CoLaGuard: Robust and Efficient Guardrails with Latent Reasoning
CoLaGuard is a latent reasoning guardrail that reduces the inference cost of explicit reasoning-based moderation while preserving strong safety performance. It uses a stage-wise internalization curriculum to progressively replace natural-language safety rationales with recurrent latent states, and applies Context-Prediction Fusion to stabilize latent recurrence by anchoring hidden-state feedback with predictive information from the vocabulary embedding space.

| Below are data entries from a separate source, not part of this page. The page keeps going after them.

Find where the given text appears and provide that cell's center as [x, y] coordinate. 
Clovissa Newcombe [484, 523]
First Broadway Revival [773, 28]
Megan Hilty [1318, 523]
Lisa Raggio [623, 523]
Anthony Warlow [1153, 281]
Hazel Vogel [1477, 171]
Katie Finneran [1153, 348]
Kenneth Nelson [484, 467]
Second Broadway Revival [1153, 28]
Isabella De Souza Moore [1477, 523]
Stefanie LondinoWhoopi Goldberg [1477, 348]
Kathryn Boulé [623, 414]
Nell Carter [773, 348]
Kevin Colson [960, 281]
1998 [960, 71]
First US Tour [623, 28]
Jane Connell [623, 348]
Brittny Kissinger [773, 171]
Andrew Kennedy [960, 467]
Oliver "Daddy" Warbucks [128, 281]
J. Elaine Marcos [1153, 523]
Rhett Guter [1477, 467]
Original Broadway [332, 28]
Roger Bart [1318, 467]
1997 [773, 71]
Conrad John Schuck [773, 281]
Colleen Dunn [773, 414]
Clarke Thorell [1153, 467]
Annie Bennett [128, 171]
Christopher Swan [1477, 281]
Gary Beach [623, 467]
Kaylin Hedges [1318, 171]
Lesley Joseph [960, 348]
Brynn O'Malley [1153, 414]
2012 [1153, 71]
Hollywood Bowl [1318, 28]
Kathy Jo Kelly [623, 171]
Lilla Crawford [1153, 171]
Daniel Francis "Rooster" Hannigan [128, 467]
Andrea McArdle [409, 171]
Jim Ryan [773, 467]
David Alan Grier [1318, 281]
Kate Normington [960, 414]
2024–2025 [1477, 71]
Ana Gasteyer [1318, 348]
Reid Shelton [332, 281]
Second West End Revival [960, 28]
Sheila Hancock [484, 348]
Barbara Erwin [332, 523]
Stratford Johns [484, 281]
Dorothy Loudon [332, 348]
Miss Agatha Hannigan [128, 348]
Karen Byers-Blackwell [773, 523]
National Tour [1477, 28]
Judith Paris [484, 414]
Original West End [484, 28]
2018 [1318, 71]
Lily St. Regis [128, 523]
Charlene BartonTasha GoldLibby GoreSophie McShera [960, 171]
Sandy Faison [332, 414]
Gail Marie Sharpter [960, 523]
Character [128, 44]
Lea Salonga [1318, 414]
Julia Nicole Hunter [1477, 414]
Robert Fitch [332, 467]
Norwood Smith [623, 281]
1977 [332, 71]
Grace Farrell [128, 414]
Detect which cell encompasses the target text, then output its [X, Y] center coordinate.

At inference time, CoLaGuard performs a fixed six-step latent recurrence before directly predicting safety labels, avoiding autoregressive rationale generation.
Performance
CoLaGuard matches the average macro-F1 of GuardReasoner while achieving a 12.9× latency reduction and 22.4× token reduction.
Safety Moderation
Prompt Harmfulness Detection (F1 %)
| Model | ToxicChat | HarmBench | OpenAI Mod. | Aegis | WildGuard | Macro Avg | Micro Avg |
|---|---|---|---|---|---|---|---|
| LLaMA Guard 3 (8B) | 53.12 | 98.94 | 79.69 | 99.50 | 68.47 | 79.94 | 67.52 |
| GuardReasoner (8B) | 78.79 | 91.86 | 72.00 | 90.18 | 89.17 | 84.40 | 80.83 |
| CoLaGuard (8B) | 75.26 | 93.54 | 73.45 | 89.45 | 89.44 | 84.23 | 79.77 |
Response Harmfulness Detection (F1 %)
| Model | HarmBench | SafeRLHF | BeaverTails | XSTest | WildGuard | Macro Avg | Micro Avg |
|---|---|---|---|---|---|---|---|
| LLaMA Guard 3 (8B) | 85.07 | 44.36 | 67.84 | 87.67 | 70.80 | 71.15 | 64.97 |
| GuardReasoner (8B) | 85.47 | 70.04 | 87.60 | 94.34 | 78.20 | 83.13 | 81.22 |
| CoLaGuard (8B) | 86.38 | 70.49 | 86.55 | 92.02 | 81.23 | 83.33 | 81.55 |
Efficiency
Inference efficiency is measured on a single NVIDIA H100 80GB GPU.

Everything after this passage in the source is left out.